Collected data:
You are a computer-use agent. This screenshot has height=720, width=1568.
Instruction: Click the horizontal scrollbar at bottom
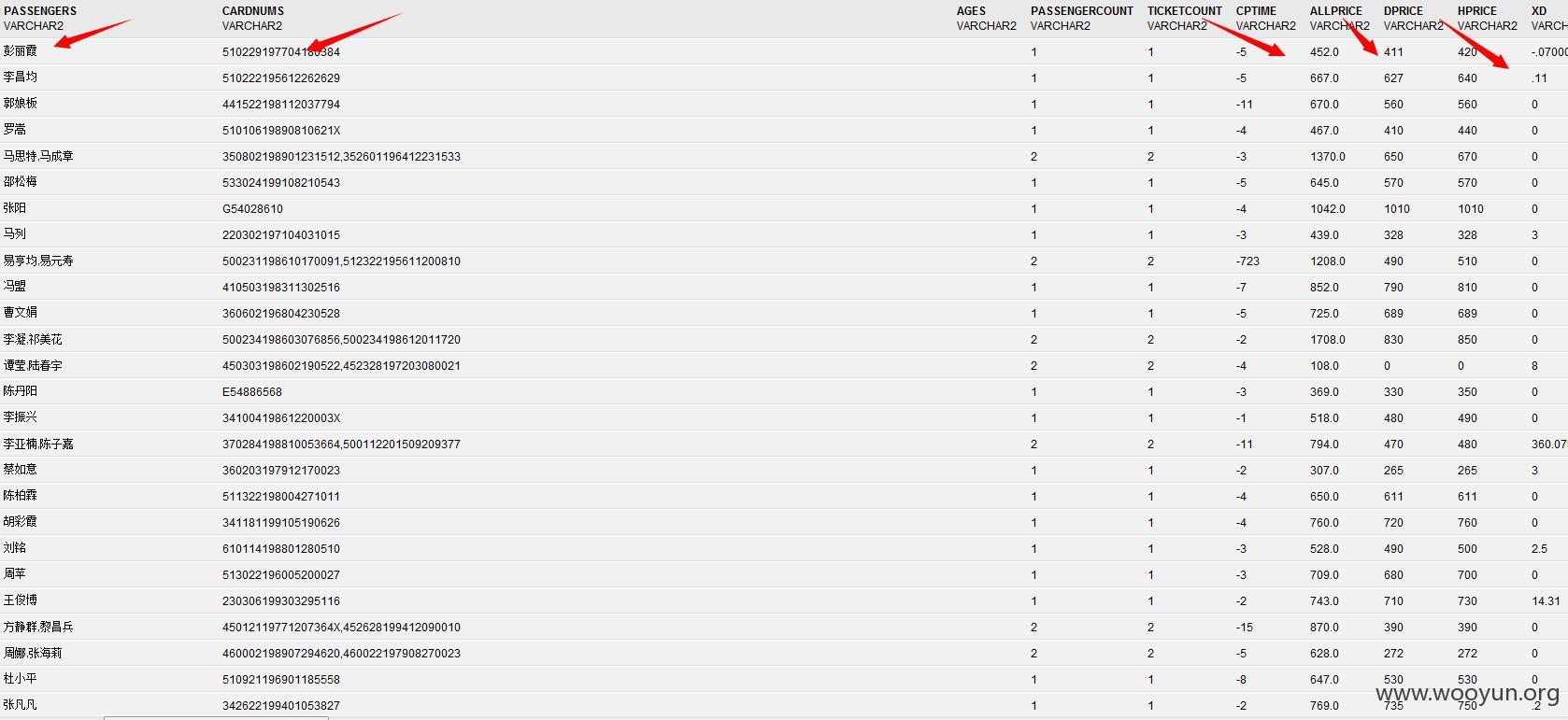coord(216,717)
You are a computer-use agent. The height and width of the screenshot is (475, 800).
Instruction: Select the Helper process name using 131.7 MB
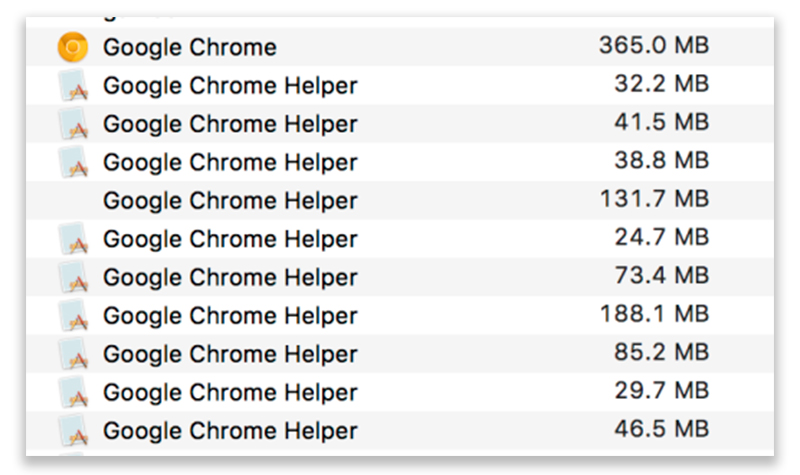(230, 201)
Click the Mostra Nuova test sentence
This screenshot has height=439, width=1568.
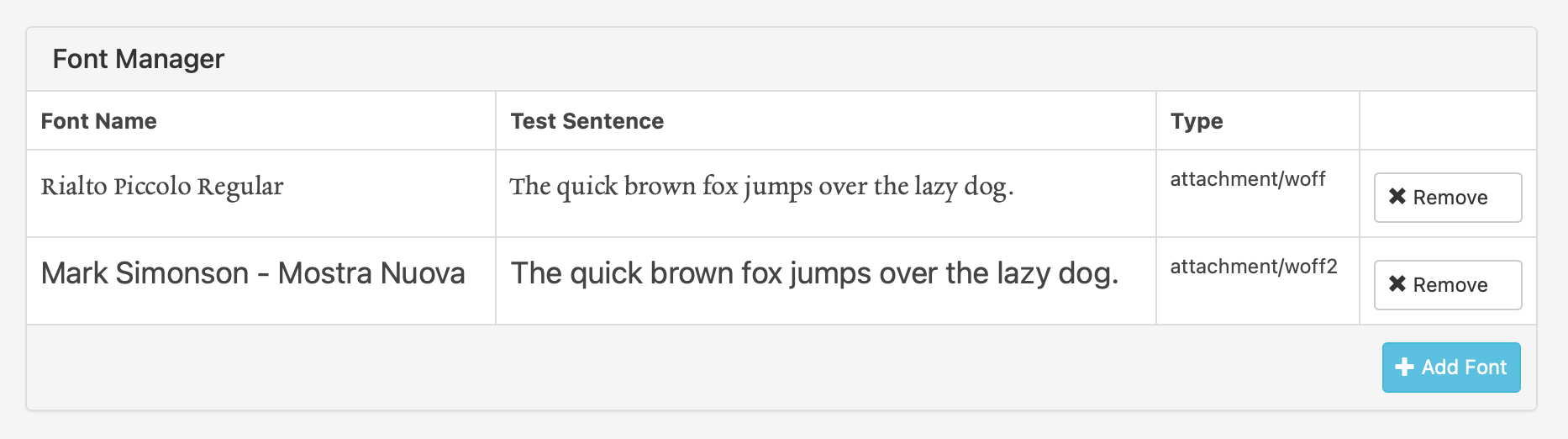[814, 273]
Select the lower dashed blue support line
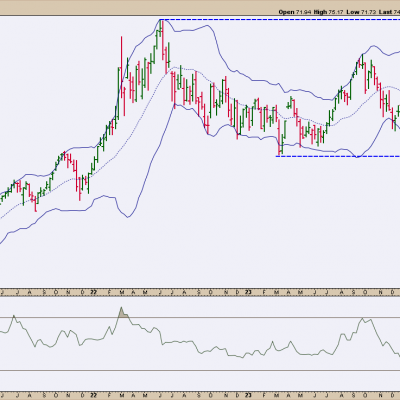 pyautogui.click(x=338, y=156)
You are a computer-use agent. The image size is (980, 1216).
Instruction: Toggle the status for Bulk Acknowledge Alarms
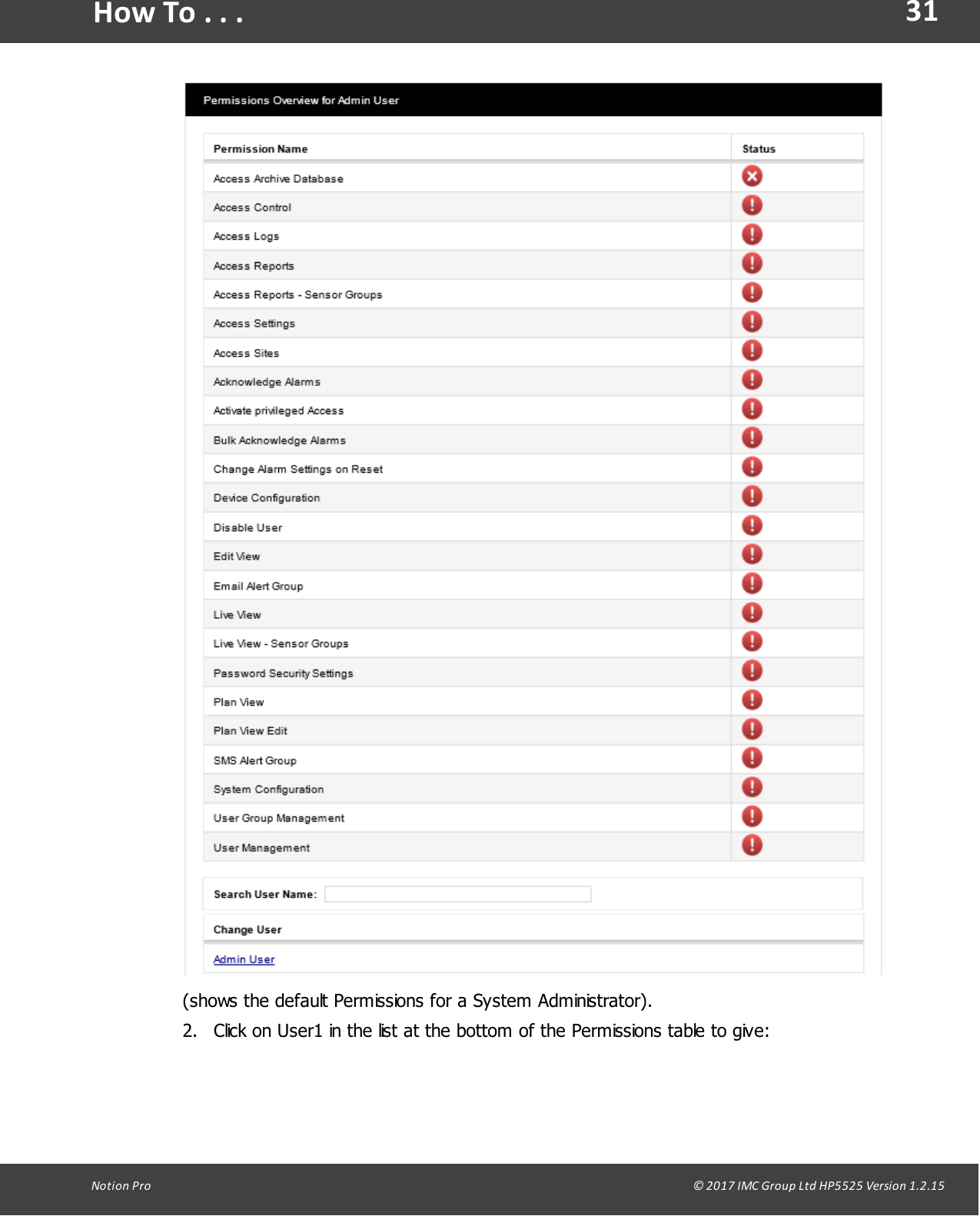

WORK REQUIRED: Every line from the data above that contains "computer" must appear in the answer.

OUTPUT OF THE EXERCISE:
You are a computer-use agent. This screenshot has height=720, width=1568.
You are a computer-use agent. The height and width of the screenshot is (475, 800).
You are a computer-use agent. The image size is (980, 1216).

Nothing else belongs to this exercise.